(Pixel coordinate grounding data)
________________

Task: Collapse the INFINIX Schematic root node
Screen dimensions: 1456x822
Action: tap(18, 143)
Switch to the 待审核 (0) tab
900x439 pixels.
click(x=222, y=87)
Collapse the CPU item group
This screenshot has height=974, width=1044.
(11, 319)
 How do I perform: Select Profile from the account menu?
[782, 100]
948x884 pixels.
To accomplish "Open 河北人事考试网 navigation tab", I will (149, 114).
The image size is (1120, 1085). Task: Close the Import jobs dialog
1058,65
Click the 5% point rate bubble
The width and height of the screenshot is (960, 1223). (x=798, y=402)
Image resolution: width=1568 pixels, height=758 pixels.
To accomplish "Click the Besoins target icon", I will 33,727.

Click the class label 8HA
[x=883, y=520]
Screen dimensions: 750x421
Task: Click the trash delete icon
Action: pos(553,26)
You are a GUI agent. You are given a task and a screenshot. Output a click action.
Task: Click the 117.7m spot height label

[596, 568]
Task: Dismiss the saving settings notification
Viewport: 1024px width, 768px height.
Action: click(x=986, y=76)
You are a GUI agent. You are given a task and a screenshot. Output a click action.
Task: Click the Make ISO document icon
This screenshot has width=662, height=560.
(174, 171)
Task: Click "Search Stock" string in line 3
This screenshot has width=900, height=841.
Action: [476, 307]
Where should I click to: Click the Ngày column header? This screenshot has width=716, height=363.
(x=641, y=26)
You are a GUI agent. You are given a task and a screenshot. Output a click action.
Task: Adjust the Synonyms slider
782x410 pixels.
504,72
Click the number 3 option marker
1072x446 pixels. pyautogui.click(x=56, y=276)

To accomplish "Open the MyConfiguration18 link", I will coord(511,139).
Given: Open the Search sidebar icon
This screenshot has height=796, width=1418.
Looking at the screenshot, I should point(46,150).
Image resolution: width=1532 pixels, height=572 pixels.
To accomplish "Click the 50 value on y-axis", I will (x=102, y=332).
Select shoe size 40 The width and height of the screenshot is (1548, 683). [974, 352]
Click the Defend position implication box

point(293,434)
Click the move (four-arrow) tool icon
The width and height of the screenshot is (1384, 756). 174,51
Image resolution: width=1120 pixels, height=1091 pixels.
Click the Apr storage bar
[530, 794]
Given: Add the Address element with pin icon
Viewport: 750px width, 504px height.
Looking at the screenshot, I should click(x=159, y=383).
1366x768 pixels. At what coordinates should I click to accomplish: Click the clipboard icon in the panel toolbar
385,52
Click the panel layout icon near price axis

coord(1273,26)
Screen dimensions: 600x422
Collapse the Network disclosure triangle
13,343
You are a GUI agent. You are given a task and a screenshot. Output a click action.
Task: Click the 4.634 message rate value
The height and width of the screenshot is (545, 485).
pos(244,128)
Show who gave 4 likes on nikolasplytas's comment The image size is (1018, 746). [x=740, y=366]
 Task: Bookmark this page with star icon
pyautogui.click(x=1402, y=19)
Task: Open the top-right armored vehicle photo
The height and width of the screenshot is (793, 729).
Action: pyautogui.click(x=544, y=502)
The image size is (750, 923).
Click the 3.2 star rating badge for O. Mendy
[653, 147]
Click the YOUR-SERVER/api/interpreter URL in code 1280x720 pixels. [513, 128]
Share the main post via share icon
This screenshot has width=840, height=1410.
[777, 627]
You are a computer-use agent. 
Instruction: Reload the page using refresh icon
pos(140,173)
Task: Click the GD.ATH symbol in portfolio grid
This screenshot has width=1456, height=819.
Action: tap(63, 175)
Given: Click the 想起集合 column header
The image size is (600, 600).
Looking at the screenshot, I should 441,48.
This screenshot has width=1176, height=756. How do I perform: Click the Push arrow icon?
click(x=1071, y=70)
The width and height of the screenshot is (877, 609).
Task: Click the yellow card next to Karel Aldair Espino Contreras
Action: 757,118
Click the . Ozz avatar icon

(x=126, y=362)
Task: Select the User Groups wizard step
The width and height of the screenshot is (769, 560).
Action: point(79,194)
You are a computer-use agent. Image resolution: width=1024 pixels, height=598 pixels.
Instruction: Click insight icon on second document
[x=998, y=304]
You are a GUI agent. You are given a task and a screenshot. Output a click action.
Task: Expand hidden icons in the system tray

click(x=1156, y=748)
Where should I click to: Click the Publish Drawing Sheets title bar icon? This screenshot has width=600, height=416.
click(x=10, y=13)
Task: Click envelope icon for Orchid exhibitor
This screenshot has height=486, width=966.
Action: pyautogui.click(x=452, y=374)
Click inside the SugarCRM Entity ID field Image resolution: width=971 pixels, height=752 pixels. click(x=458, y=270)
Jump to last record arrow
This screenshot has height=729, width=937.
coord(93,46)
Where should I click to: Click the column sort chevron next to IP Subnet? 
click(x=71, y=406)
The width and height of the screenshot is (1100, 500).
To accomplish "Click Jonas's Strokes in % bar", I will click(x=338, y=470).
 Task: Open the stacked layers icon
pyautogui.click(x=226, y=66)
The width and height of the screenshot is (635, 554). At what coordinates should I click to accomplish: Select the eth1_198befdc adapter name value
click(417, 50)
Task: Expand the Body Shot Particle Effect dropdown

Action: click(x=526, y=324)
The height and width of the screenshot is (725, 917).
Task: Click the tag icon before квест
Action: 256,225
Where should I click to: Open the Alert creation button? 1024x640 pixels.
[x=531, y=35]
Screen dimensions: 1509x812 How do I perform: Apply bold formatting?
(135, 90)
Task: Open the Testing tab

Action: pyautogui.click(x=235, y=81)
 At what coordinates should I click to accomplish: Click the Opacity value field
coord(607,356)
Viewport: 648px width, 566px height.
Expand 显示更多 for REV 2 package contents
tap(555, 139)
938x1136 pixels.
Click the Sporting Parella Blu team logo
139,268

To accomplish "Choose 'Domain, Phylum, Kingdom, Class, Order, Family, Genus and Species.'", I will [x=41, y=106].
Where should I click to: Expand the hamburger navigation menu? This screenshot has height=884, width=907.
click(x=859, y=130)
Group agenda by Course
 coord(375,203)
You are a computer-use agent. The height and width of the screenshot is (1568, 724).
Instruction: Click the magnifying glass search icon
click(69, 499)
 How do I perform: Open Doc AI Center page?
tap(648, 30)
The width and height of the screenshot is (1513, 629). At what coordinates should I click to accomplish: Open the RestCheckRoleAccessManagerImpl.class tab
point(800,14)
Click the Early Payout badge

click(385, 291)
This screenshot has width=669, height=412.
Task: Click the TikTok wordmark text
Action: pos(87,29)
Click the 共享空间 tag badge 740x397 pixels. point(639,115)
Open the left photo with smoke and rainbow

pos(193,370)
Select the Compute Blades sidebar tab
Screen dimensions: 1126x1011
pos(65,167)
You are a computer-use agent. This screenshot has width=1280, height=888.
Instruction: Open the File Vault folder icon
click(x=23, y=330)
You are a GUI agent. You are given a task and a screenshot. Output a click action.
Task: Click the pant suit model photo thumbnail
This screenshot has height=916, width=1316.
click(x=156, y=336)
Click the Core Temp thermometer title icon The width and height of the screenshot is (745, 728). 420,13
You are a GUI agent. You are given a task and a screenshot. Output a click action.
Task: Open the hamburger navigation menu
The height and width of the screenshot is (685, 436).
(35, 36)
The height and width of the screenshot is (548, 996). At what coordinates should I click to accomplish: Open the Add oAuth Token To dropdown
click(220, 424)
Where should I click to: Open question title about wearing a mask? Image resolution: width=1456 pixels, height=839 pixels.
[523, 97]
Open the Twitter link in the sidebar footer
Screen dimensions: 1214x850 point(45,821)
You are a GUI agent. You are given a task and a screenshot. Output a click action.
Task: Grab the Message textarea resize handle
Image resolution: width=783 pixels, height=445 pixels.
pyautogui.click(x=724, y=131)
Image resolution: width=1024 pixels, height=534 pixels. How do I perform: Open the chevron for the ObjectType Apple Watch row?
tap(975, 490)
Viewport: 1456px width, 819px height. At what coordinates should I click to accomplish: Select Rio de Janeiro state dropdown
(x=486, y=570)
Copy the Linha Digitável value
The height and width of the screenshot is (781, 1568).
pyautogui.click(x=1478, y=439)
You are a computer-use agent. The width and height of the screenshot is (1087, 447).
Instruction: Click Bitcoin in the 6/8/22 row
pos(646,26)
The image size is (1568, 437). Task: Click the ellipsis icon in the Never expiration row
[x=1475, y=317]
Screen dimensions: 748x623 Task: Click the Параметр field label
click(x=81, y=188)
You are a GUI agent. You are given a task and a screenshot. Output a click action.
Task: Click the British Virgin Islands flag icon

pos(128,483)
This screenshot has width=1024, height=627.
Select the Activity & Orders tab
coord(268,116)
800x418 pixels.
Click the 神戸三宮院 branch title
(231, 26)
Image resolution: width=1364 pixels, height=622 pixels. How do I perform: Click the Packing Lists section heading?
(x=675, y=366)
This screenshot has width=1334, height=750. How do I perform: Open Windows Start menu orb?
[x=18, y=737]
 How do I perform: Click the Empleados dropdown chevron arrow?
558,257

________________

### Task instructions
Your output should be the lines from the one with "Select the Activity & Orders tab" through the last line of the entries above, copied exactly and nothing more.

### Finished exercise
Select the Activity & Orders tab
coord(268,116)
800x418 pixels.
Click the 神戸三宮院 branch title
(231, 26)
Image resolution: width=1364 pixels, height=622 pixels. How do I perform: Click the Packing Lists section heading?
(x=675, y=366)
This screenshot has width=1334, height=750. How do I perform: Open Windows Start menu orb?
[x=18, y=737]
 How do I perform: Click the Empleados dropdown chevron arrow?
558,257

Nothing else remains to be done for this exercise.